Patients taking Plavix, PPIs have 25 percent increased chance of death, rehospitalization
TUESDAY, March 3 (HealthDay News) -- Heart attack patients given the blood thinner Plavix, plus a proton pump inhibitor such as Prilosec or Nexium, may be at increased risk of death or another heart attack, a new study finds.
Many patients are given Plavix (clopidogrel) to help reduce the risk of another heart attack after treatment for a first heart attack. Plavix makes blood platelets less sticky, helping to prevent clots from forming.
Many doctors also prescribe proton pump inhibitors (PPIs), which are drugs used to help prevent gastric reflux, but they help prevent gastrointestinal bleeding while taking Plavix.
"A lot of patients are on Plavix and also a lot of patients are being prescribed PPI medication just prophylactically to prevent a stomach bleed," said lead researcher Dr.

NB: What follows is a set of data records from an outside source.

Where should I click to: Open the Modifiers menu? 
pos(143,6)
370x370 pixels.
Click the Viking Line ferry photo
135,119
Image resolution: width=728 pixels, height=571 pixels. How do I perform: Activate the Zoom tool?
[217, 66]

P. Michael Ho, a cardiologist at the Denver VA Medical Center.
The study doesn't change the reasons for prescribing Plavix, Ho said. "But both clinicians and patients should look at why the PPI is being prescribed. It shouldn't be prescribed prophylactically just to prevent a GI bleed, because there might be an interaction between the PPI and Plavix," he said.

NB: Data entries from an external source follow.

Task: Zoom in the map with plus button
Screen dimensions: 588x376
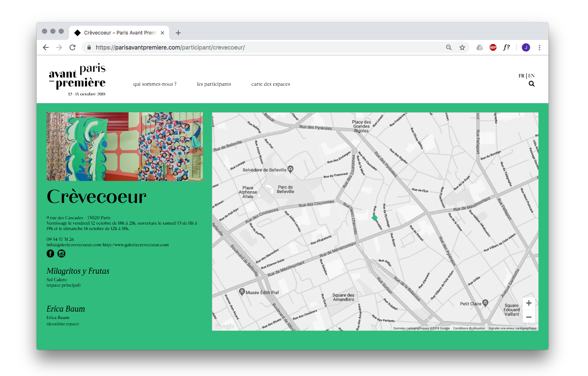Action: (x=528, y=303)
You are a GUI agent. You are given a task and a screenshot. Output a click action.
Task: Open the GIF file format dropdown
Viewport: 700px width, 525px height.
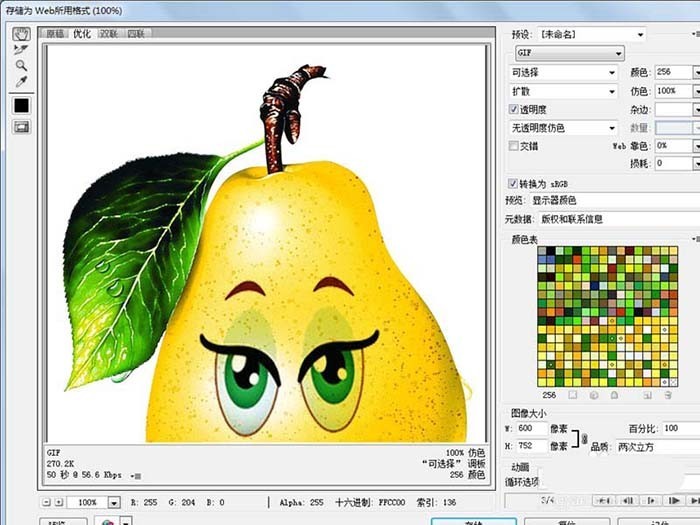(570, 53)

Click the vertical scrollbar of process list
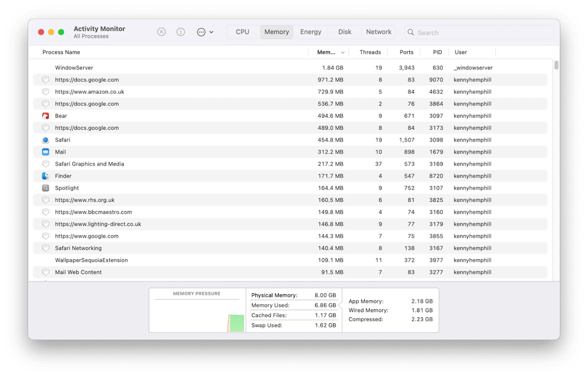click(x=556, y=65)
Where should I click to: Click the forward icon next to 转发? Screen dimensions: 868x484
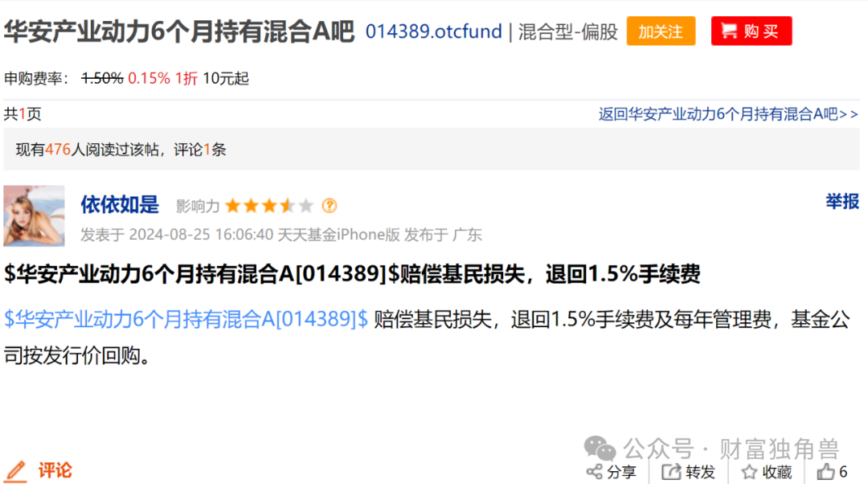pos(671,472)
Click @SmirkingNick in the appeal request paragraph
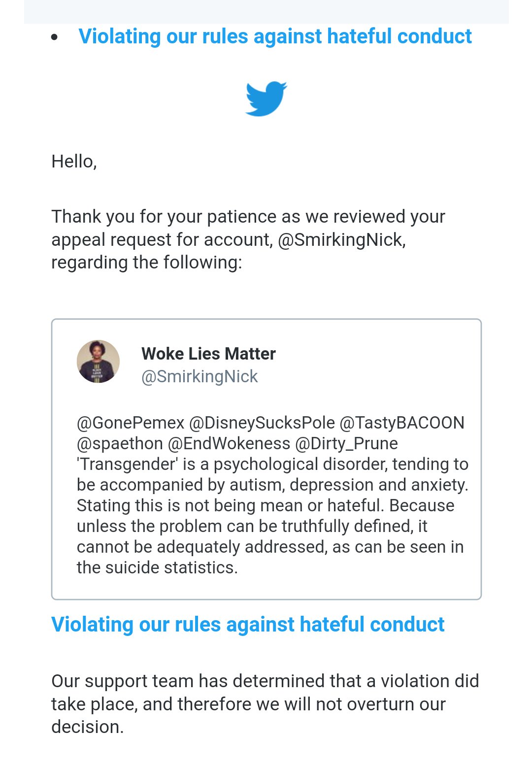Viewport: 532px width, 765px height. point(341,240)
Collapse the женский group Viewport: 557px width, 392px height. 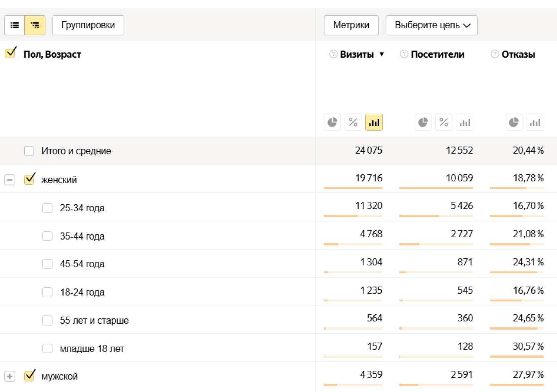point(10,180)
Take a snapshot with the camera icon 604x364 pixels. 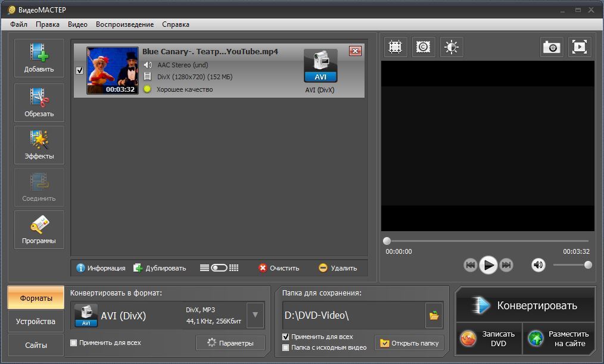coord(552,47)

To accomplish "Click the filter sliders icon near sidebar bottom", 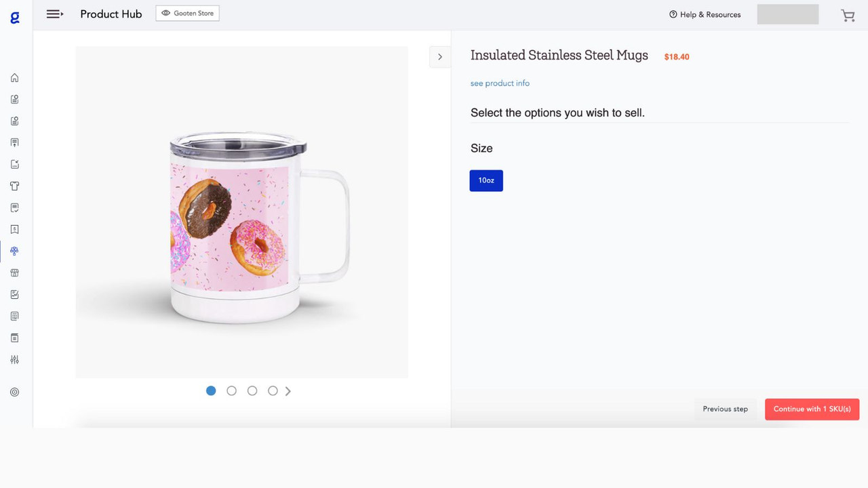I will [14, 359].
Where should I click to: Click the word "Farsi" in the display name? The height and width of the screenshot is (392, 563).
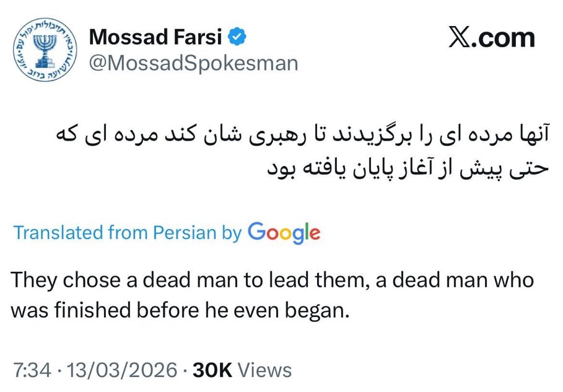[199, 37]
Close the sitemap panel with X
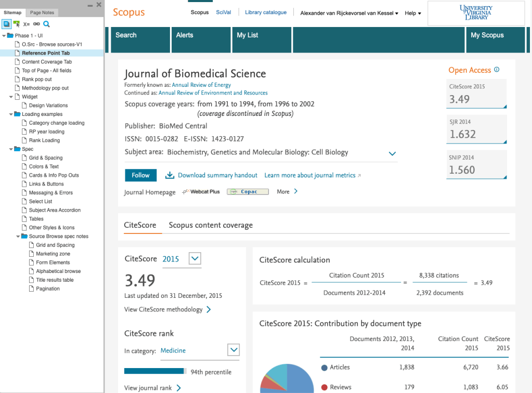532x393 pixels. [99, 5]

A proton pump inhibitor should only be prescribed to patients who have had a stomach bleed, since they are at higher risk of another bleed, Ho said. "Oftentimes, the PPIs are just being prescribed routinely to patients who may not have an indication for the medication," he noted.
For the study, Ho's team collected data on 8,205 patients discharged from 127 Veterans Affairs hospitals after suffering a heart attack or unstable angina. Among these patients, 63.9 percent were prescribed a proton pump inhibitor.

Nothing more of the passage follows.